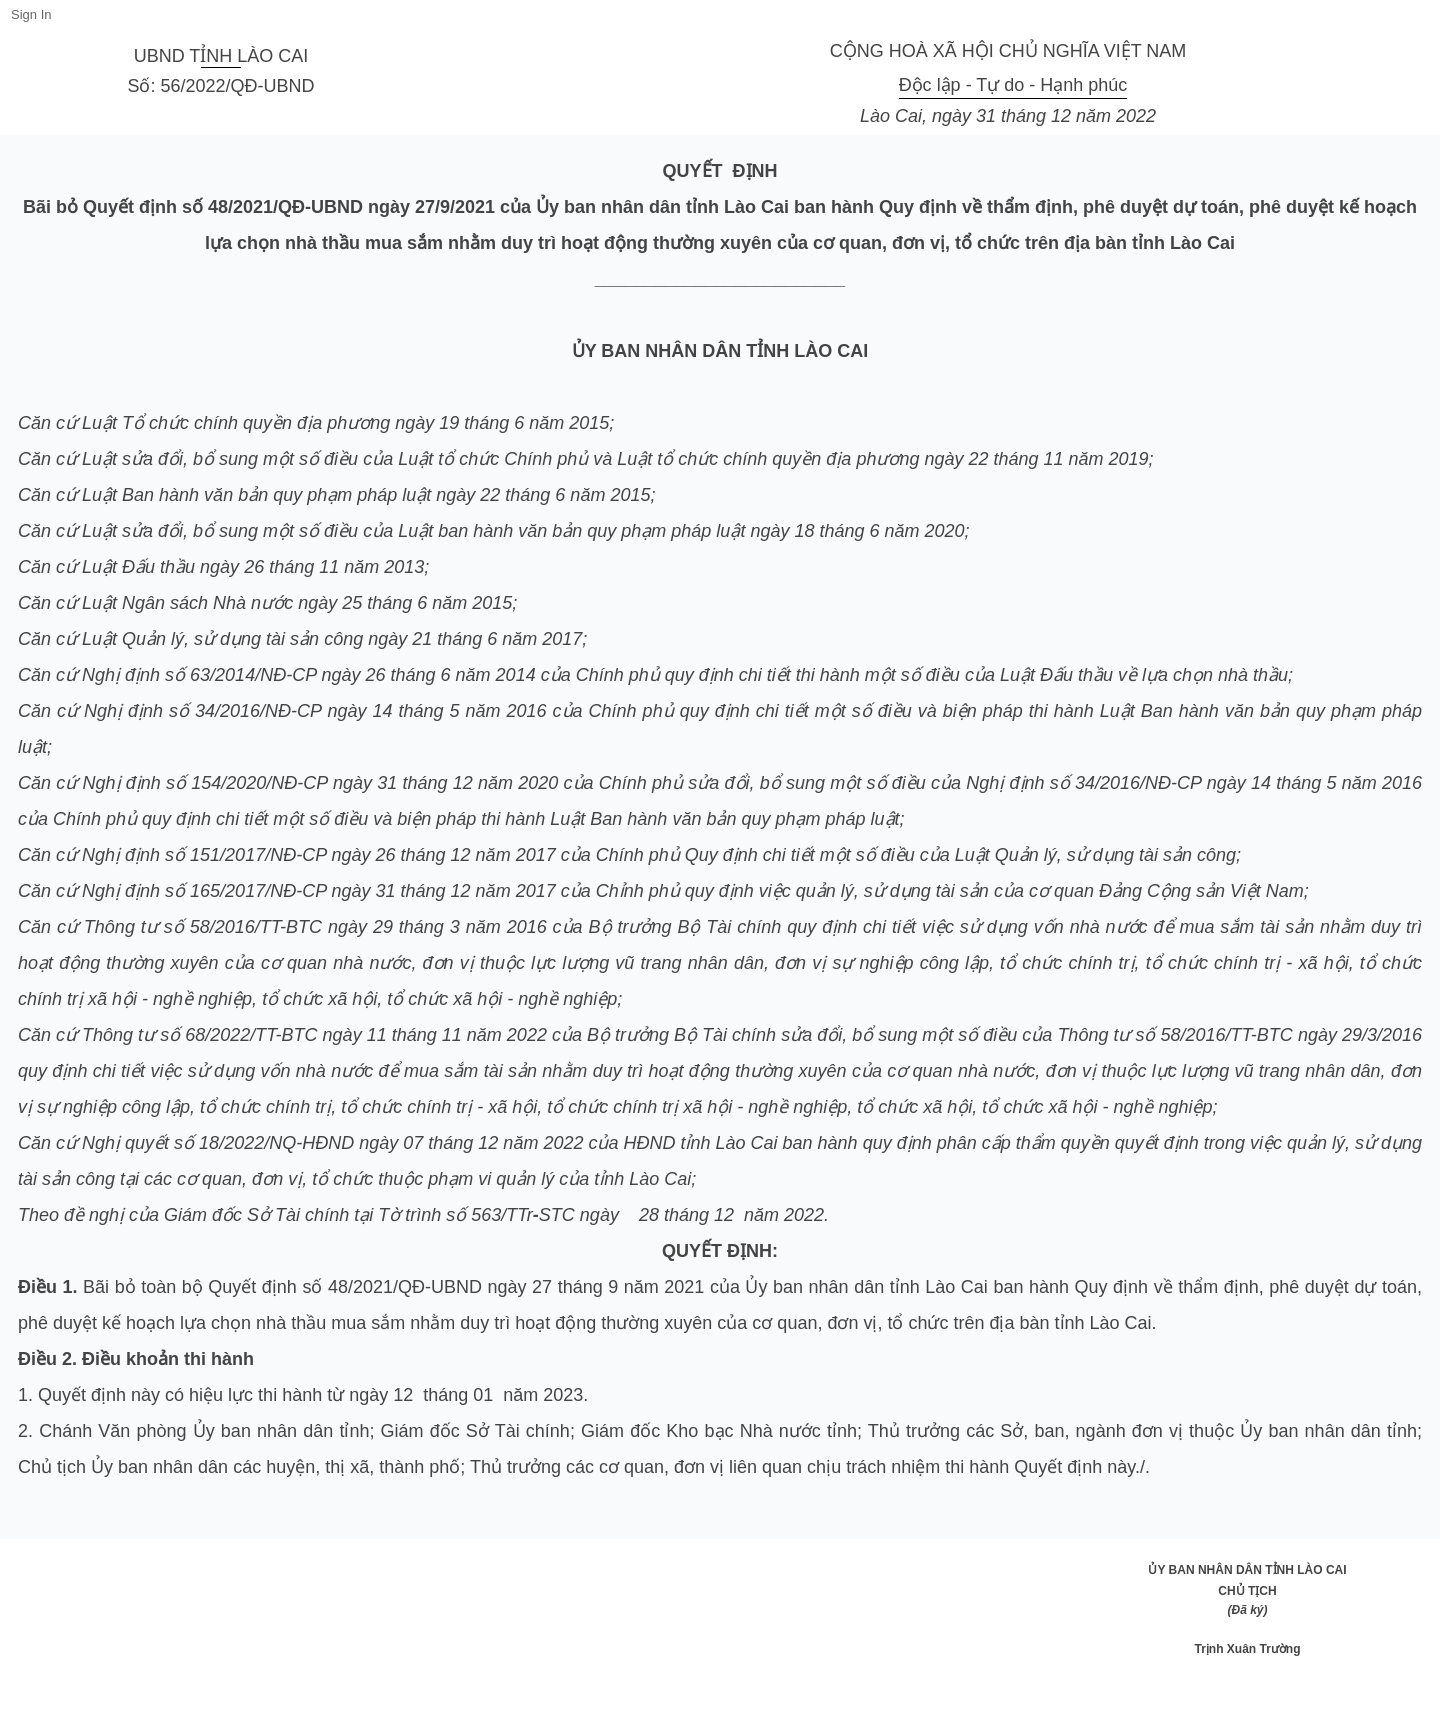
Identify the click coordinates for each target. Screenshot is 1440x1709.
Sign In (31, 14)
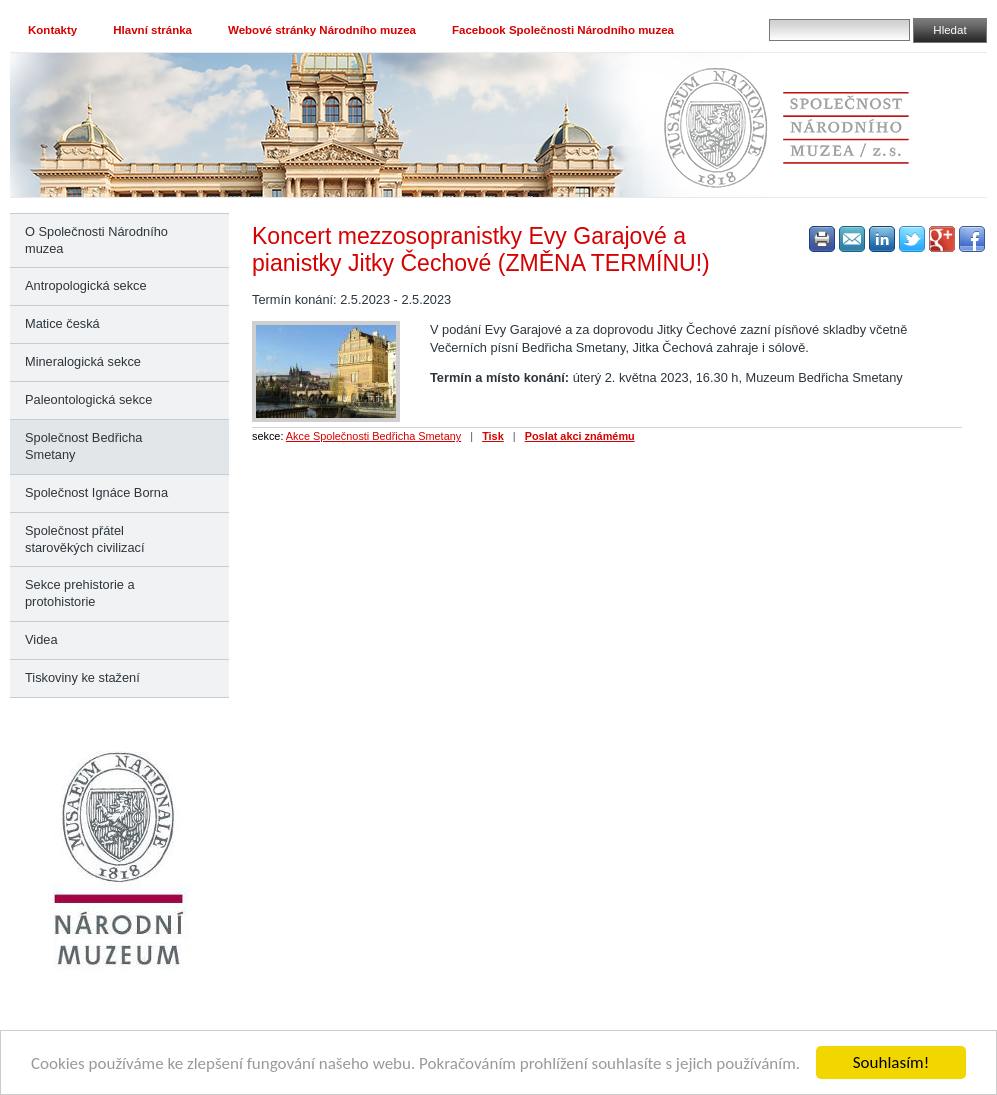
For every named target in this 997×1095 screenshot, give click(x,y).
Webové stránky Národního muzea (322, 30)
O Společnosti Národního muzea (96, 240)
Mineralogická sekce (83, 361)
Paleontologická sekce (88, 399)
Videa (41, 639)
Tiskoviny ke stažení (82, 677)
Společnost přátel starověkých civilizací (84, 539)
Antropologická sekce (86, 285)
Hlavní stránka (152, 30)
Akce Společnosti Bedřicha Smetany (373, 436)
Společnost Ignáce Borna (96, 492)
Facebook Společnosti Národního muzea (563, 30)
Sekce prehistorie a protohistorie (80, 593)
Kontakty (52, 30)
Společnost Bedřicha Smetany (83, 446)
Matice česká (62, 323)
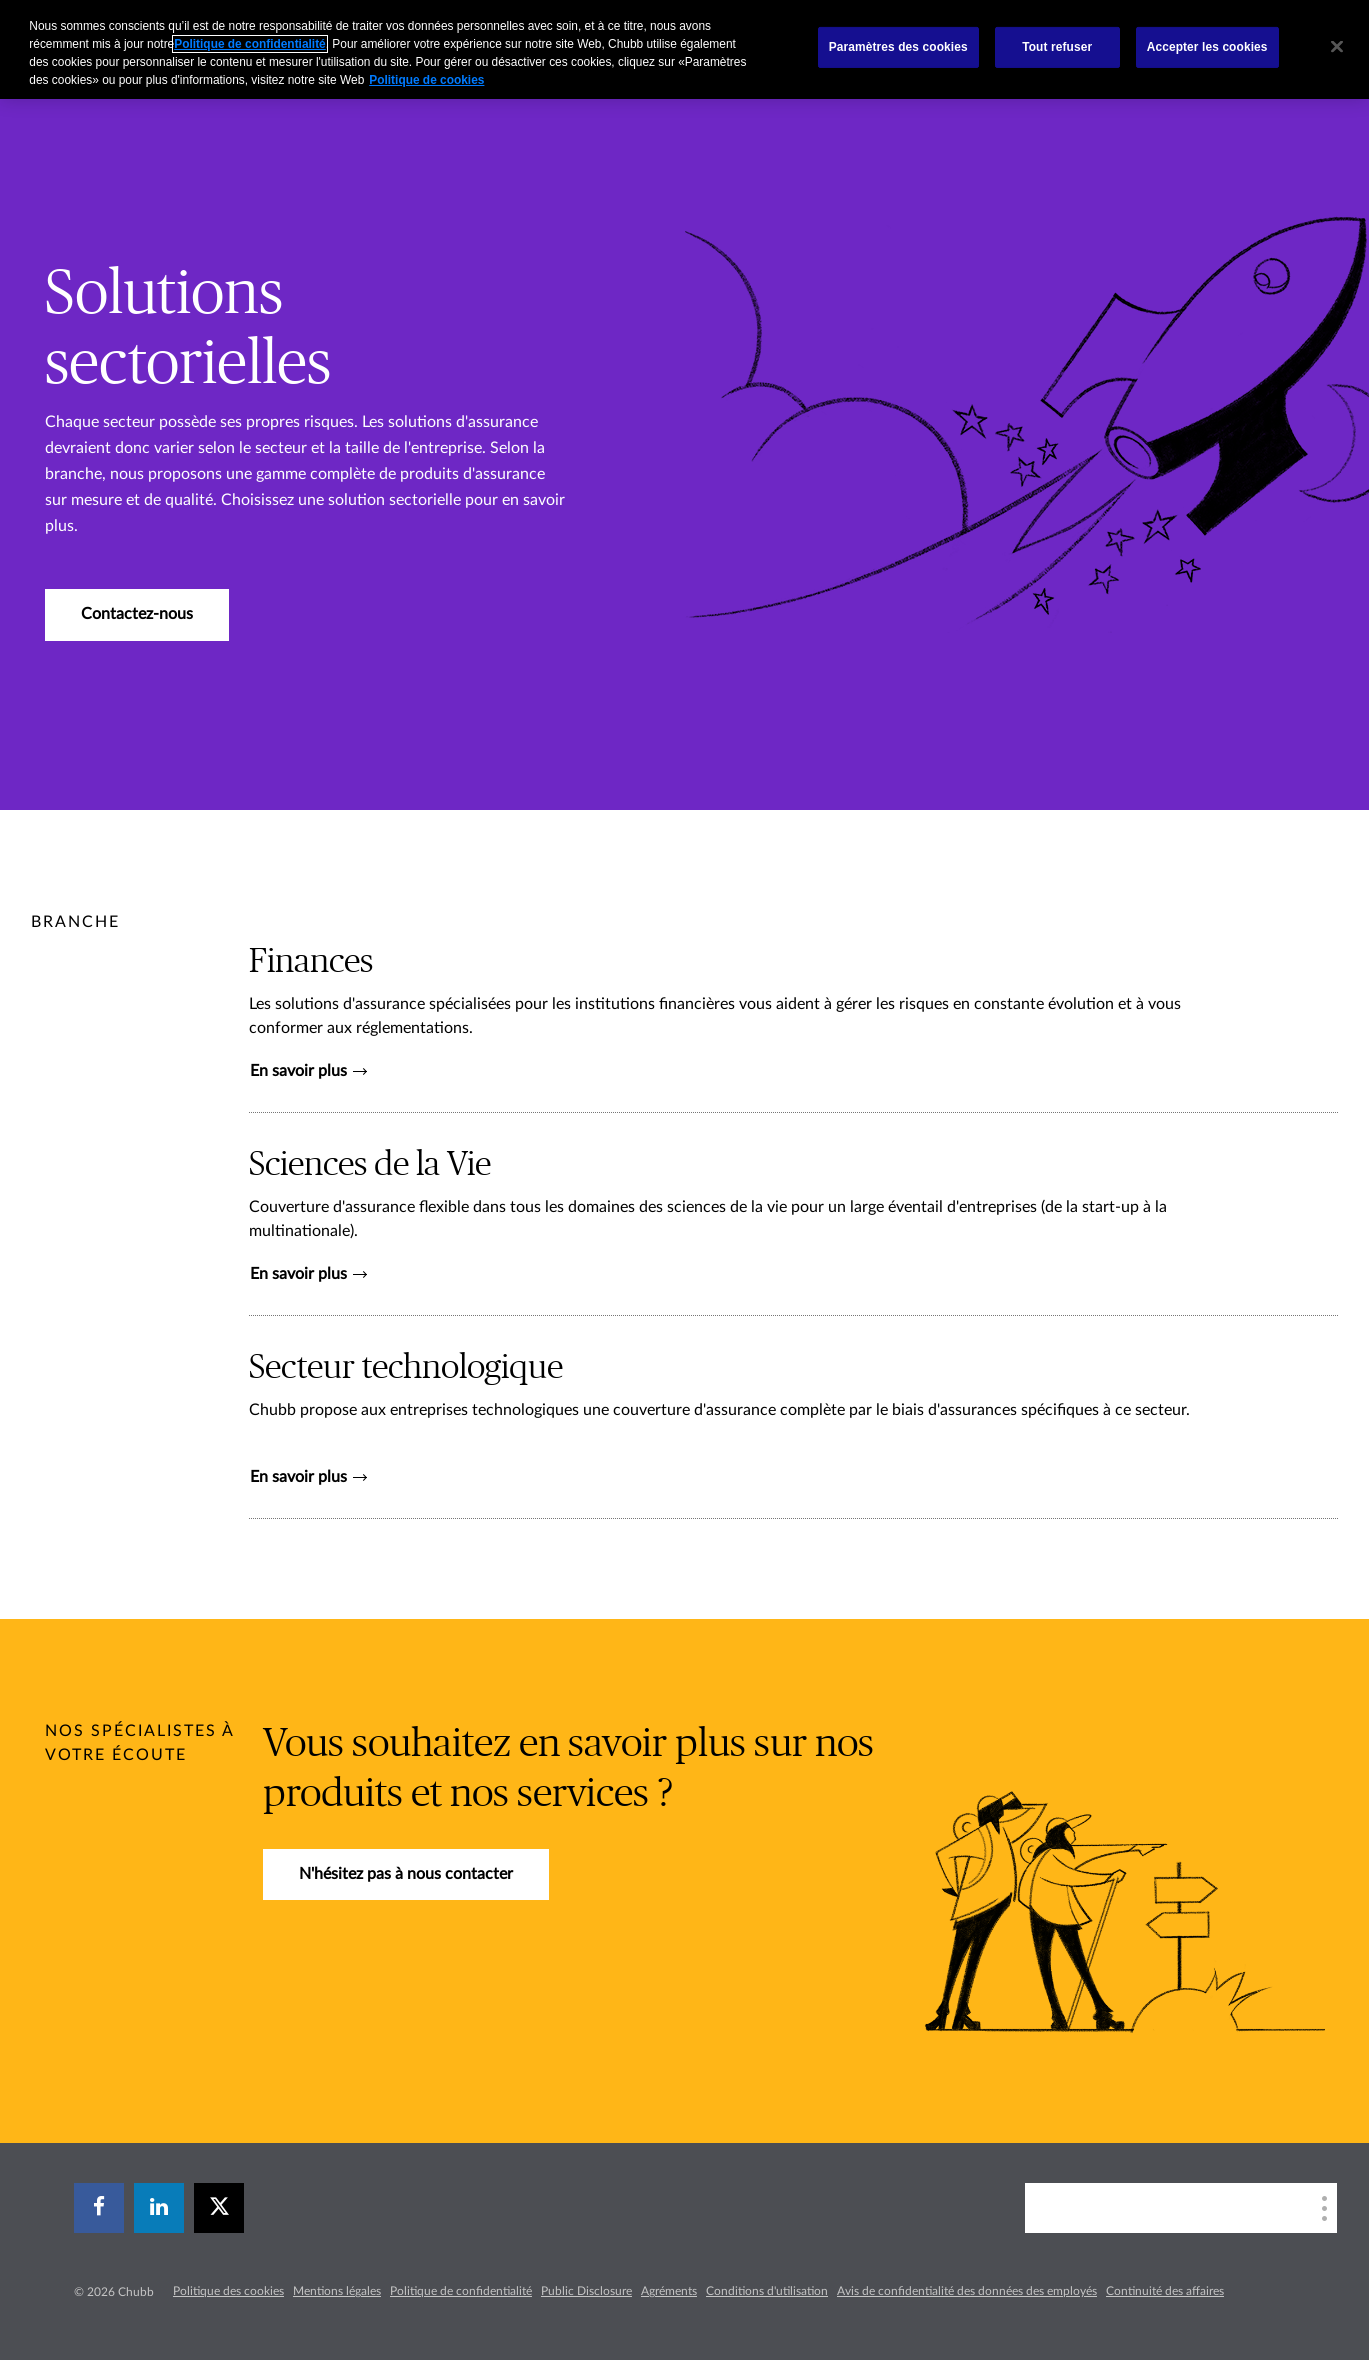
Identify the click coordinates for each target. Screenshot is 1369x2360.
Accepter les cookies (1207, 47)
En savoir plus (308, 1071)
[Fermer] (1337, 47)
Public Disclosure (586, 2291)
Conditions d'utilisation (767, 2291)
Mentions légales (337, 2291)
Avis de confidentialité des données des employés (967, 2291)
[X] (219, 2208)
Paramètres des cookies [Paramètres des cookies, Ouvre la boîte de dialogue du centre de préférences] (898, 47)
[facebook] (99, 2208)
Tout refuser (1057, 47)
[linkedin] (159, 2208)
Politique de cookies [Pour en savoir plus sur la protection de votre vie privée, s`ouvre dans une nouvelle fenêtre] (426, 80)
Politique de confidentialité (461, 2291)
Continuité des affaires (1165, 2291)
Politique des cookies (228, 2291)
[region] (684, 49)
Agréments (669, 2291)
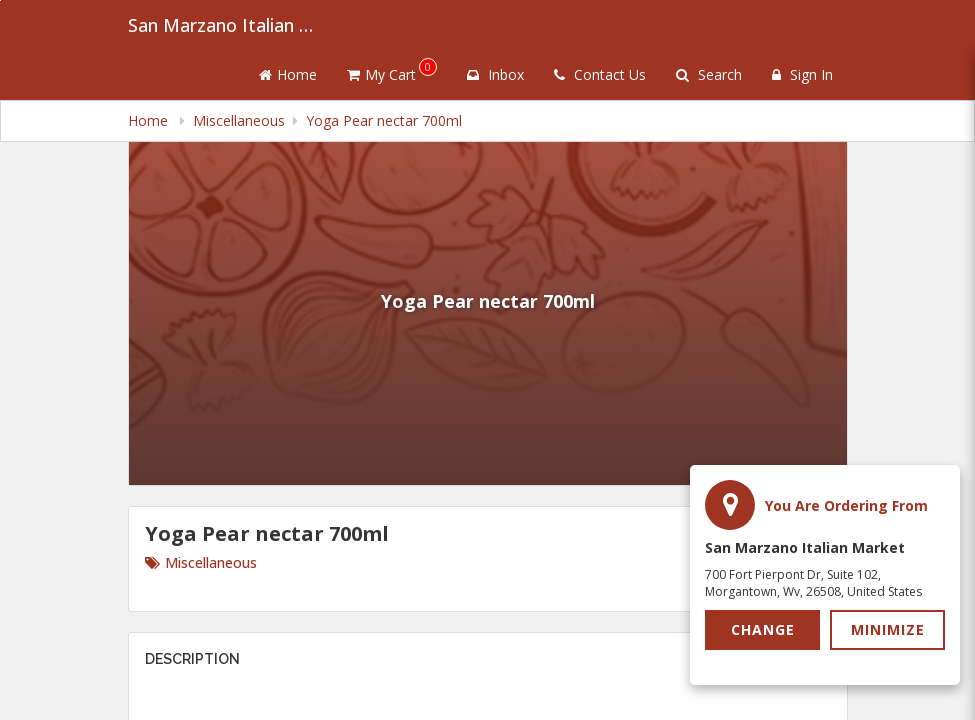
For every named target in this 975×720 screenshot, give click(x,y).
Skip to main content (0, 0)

Brief:
Find every line in the data above that contains the string "give", and copy each of those lines in full.

Response below:
For every named target in this 997×1095 screenshot, give click(x,y).
For every named target in this 975×720 screenshot, give click(x,y).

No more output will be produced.